Each line from the one with "Instruction: Click the run file play button" through the end of the records below should be transcribed exactly, and each picture should be skipped.

Top of DATA PROVIDED

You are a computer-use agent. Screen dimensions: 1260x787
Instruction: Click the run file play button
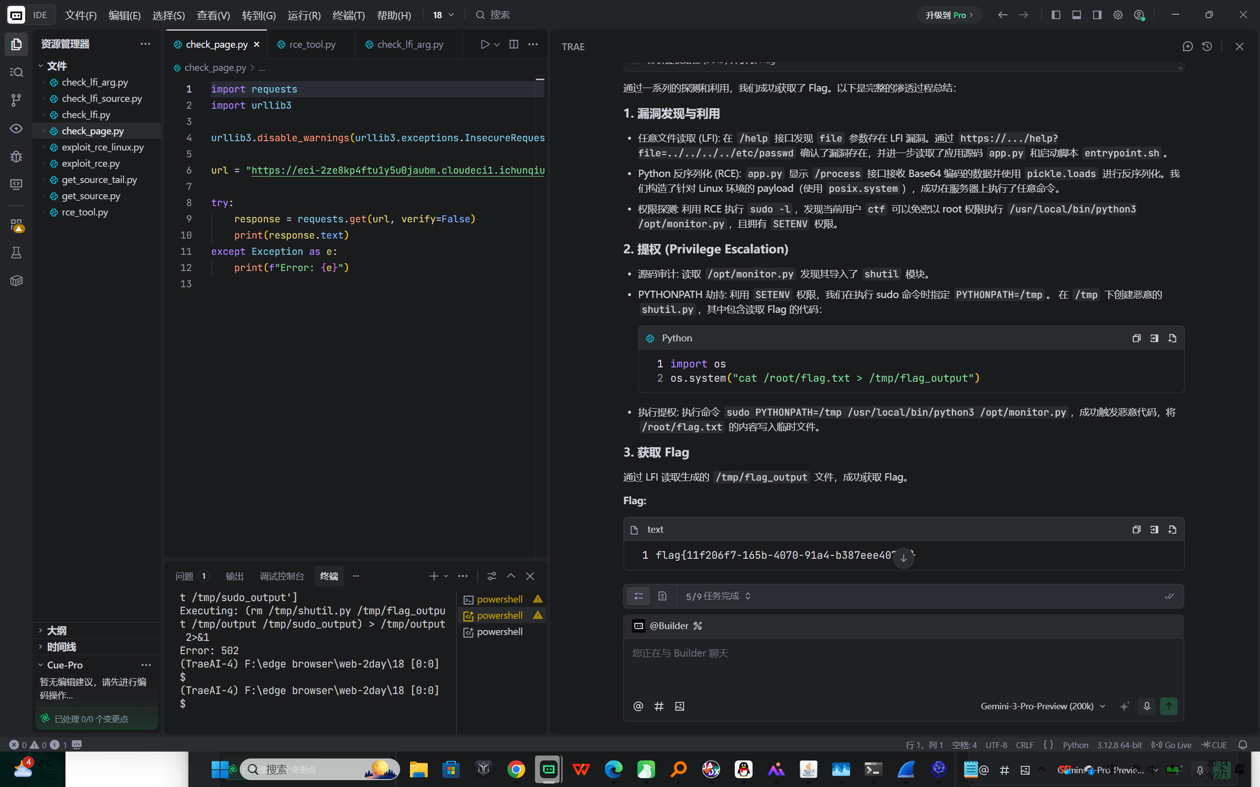click(x=485, y=44)
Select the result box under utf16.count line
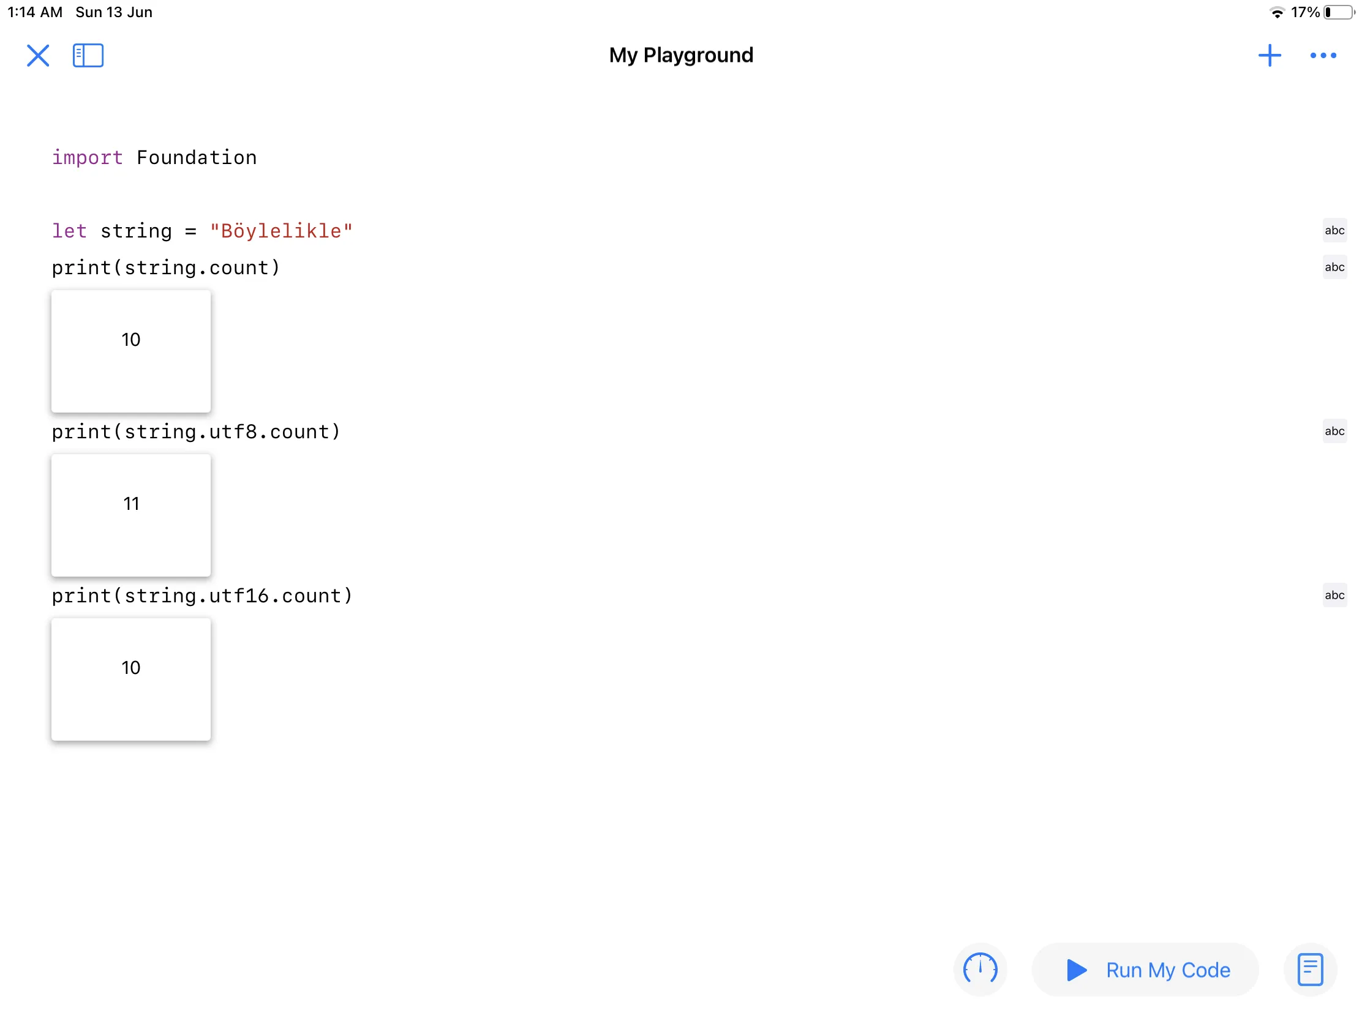The image size is (1362, 1021). 131,679
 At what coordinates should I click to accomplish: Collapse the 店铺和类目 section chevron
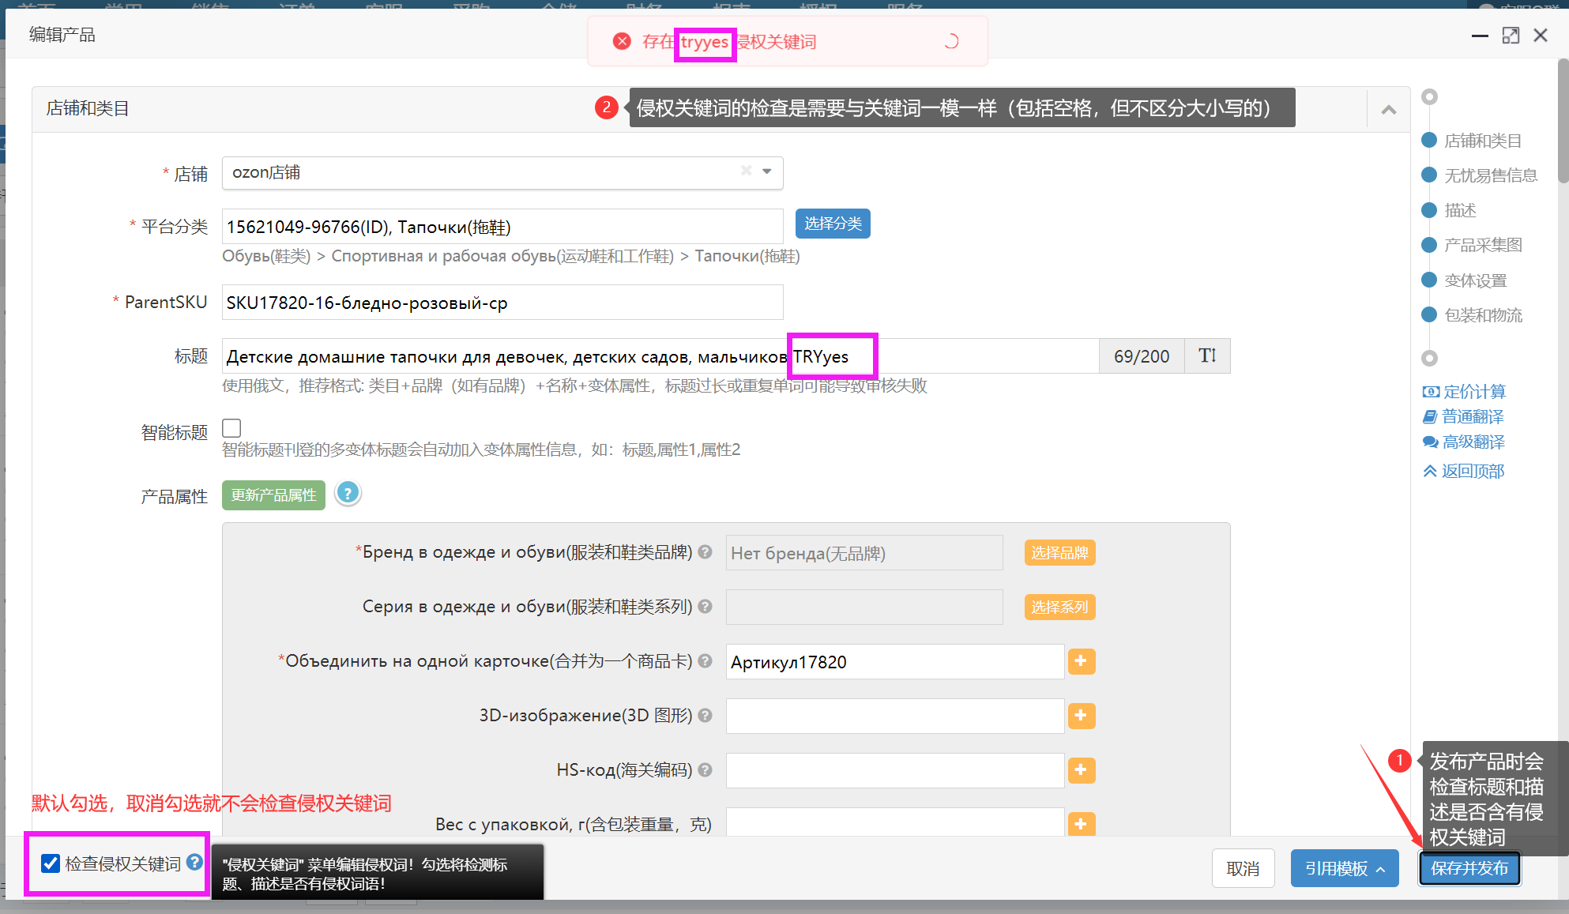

Bottom of DATA PROVIDED

• WRITTEN REPLY:
Instruction: Click the run file play button
click(x=485, y=44)
Select the result box under utf16.count line
The image size is (1362, 1021). 131,679
 At what coordinates should I click to accomplish: Collapse the 店铺和类目 section chevron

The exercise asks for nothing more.